Runaway Train Review
One of the tiny handful of halfway decent films to emerge from the notorious Golan-Globus Cannon partnership, Runaway Train has an unusual pedigree, to say the least. Based on an original screenplay by the great Akira Kurosawa (who tried and failed to get the film off the ground in the mid-1970s), it was eventually directed by the Russian emigré Andrei Konchalovsky (whose credits include co-writing Tarkovsky's monumental Andrei Rublev) - working from a script co-written by convict-turned-novelist Edward Bunker (who's probably best known for playing Mr Blue in Reservoir Dogs).
And if that wasn't enough it also casts the archetypal wet liberal Jon Voight spectacularly against type as Oscar 'Manny' Mannheim, a convict so vicious that just before the film begins he's spent three years literally welded into his cell - a very sensible move, as it turns out, since one of his first acts on winning a civil rights suit and being allowed back into the rest of the prison is to escape, with young and somewhat misguided hero-worshipper Buck (the hilarious Eric Roberts) in tow.
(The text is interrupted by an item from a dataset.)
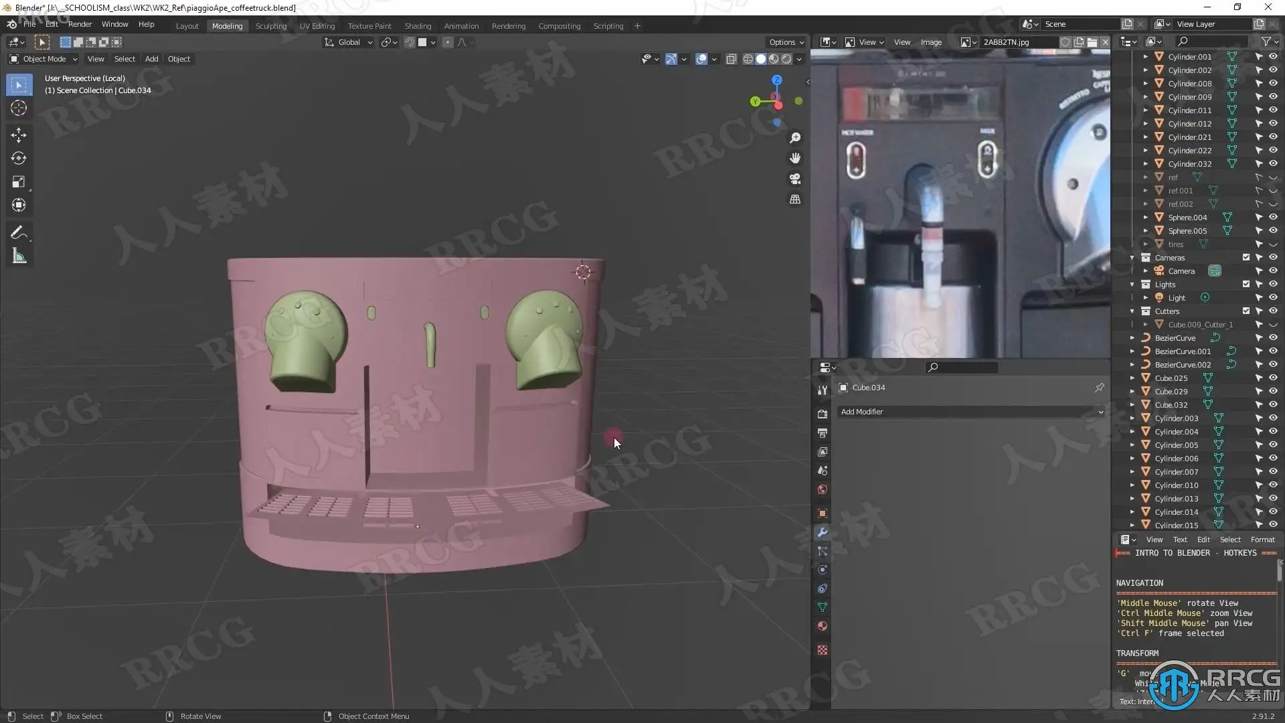Screen dimensions: 1285x723
Task: Switch to orthographic grid view icon
Action: click(795, 199)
Unfortunately, Stonehaven Prison is set in the snowy wastes of Alaska, and those who break out face just two choices: freeze to death or smuggle themselves onto the first train out. And - wouldn't you just know it - mere seconds after the train they catch starts to move, the driver has a heart attack and falls out of the cabin, and the brakes conveniently fail at the same time, leaving the train to roar through the landscape with no obvious means of stopping it, leaving helpless railway officials to resort to desperate damage limitation measures while staring escalating disaster right in the face.
And just to complicate matters still further, once the train's passengers have been identified, Stonehaven's chief warden (John P Ryan) decides to mount a one-man assault on the train via helicopter - and since he's clearly just as much of a psychopath as any of his charges, the scene is set for a spectacular showdown.
Ludicrously unconvincing though this material sounds in that bald summary, on screen it mostly works like a dream. The train sequences are genuinely thrilling, shot and scored to emphasise the vehicle's overwhelming physicality (when the train ploughs through a caboose thanks to some poor signalling and points coordination, you really feel the impact), and while the production occasionally betrays typical Cannon corner-cutting (there are some dodgy process shots), overall this is way above average for its genre, and is so gripping that it even manages to get away with some absurdly pretentious philosophising (leading up to a final shot that features a printed quotation from Richard III that's underscored by a Vivaldi choral work).
This is largely because it's not just a technical showcase - it's also a strong, character-driven drama, boosted immensely by the performances of Voight, Roberts (both of whom were Oscar-nominated) and Rebecca DeMornay as the engineer's assistant who inadvertently ends up on the train with them. If it's ultimately not quite up to the level of the masterly Wages of Fear, still the definitive study of people trapped in near-suicidal situations, it certainly doesn't suffer too much from the comparison - and it moves one hell of a lot faster!
The DVD picture isn't great - non-anamorphic NTSC and distinctly grainy - but that matters less with this film than it would with glossier efforts. For starters, the fact that much of the film is set in the middle of a raging blizzard means that a superior transfer probably wouldn't have made a great deal of difference to the overall effect - it's only in the scenes in the operations room that the visual drawbacks really become apparent. Also, the grey, desaturated colour scheme was very much characteristic of the 35mm release as well. It's been transferred at the correct 1.85:1 aspect ratio, though there's also a 4:3 version on the other side.
Sonically, it's presented in the original Dolby Surround, though given the wealth of directional train and helicopter shots a full 5.1 remix wouldn't have gone amiss, not to mention a general cleanup - although for the most part it does a very effective job, there's a slight but noticeable amount of distortion, though it's never seriously worrying.
There's a very generous selection of 32 chapter stops, each given its own small video clip on the menu, but what's far less generous is the near-total lack of extras - just the theatrical trailer, and that's it, which is particularly frustrating given the film's unusually interesting background (and the shoot itself must have been fairly gruelling, given the weather conditions!).